Wednesday, 7 June 2017

Fidget Spinners and Disability

Recently, I've noticed a big trend in fidget toys, particularly a type called fidget spinners.  At a recent pop culture convention I attended, no less than three separate booths were selling different types of fidget spinners, one was specifically dedicated to fidget spinners.  I have very mixed feelings about this.

On one hand, such things are ideal for people with ADHD and Autism and have long been favoured by them as fidgeting helps them to concentrate and focus.  However, these toys and gadgets along with pens and paper for doodling have been confiscated for years by teachers convinced that these students are being disruptive and misbehaving.  While not on the spectrum myself, even I can find it much easier to focus in lecture situations if I am able to draw on paper while I listen. When I was in my final year of intermediate school (year 8 or form 2 for NZ; year 7 for Australia, grade 7 for USA), my teacher at the time discovered a "revolutionary" study that showed that scribbling and drawing on paper can help people concentrate and take in information in the classroom.  So we were thereafter allowed to scribble on paper during class.  However, the next year and on to new teachers, no accommodations were made and confiscations were back.
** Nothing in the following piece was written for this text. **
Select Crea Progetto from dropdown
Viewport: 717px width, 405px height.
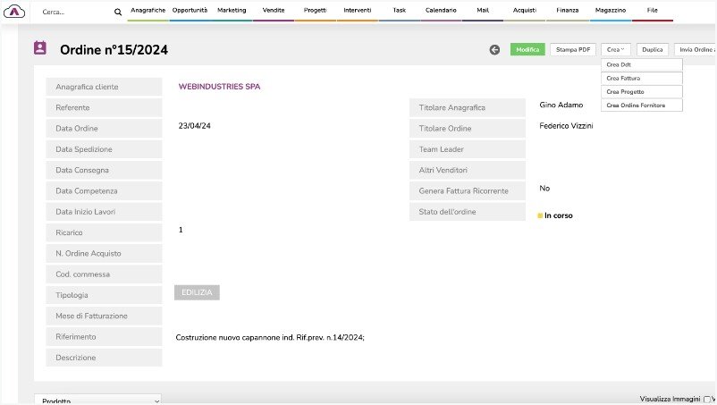point(641,92)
There are advantages to the popularisation of fidget toys: increased availability for those with legitimate needs for them, lowered prices due to increased demand and market competition, and (in theory) increased acceptance of fidgeting, especially among peers.
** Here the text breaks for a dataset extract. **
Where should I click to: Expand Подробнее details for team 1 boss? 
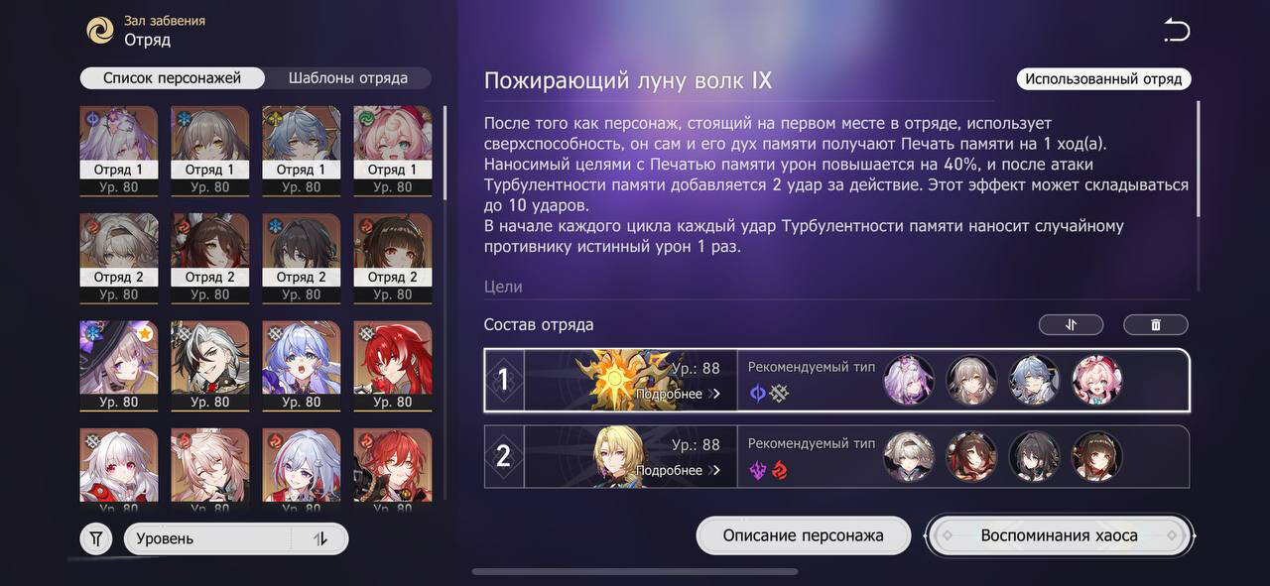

From an outsider's perspective, it seems that the popularisation of these toys stemmed from the kickstarter for the fidget cube, which quickly got reproduced and mass marketed as companies recognised their appeal.  However at least in terms of fidget spinners, they seem to have completely missed the point of the fidget cube's creation.  The fidget cube was designed to be small and discreet and so that the user's fidgeting would not bother or disturb anyone, but as popularity has increased, the fidget spinners have become more conspicuous and distinct in order for producers to create points of difference to their competition.  This increases the likelihood for parents and teachers to find them an annoyance and confiscating or even banning them - again removing a coping mechanism for people with cognitive disabilities, behavioural issues, ADHD, and Autism, and again increasing the stigma and barriers for these people.
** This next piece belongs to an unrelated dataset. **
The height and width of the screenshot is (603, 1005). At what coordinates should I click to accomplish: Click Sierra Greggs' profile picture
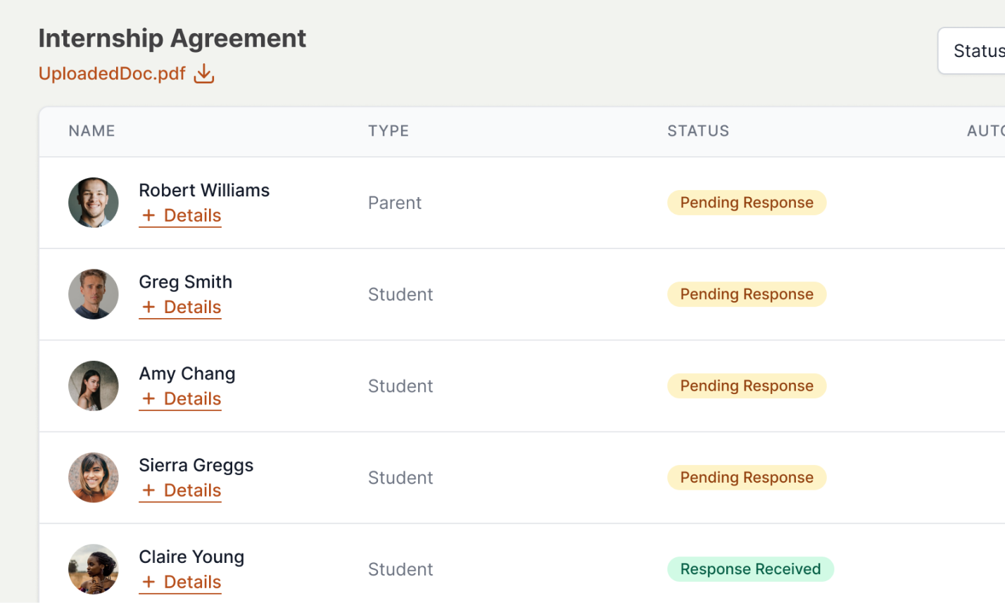(94, 477)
I interviewed Karleigh Jones, an autistic disability activist in Aotearoa New Zealand on the topic of fidget toys.  She confirmed the importance of them as a coping mechanism for stressful situations.  "I have no issues with the popularity of them.  I just have issues with people not using this opportunity to educate about difference and how things like that are tools."  Her advice to teachers and parents was to be aware of the crucial nature of these tools for some kids to cope with stress.  Like Karleigh, I worry that fidget toys are going to be a passing fad in the general populace.  I just hope that it results in increased awareness and allowances made for people with disabilities that depend on these toys for concentration and coping, especially in educational settings, rather than undermining them further.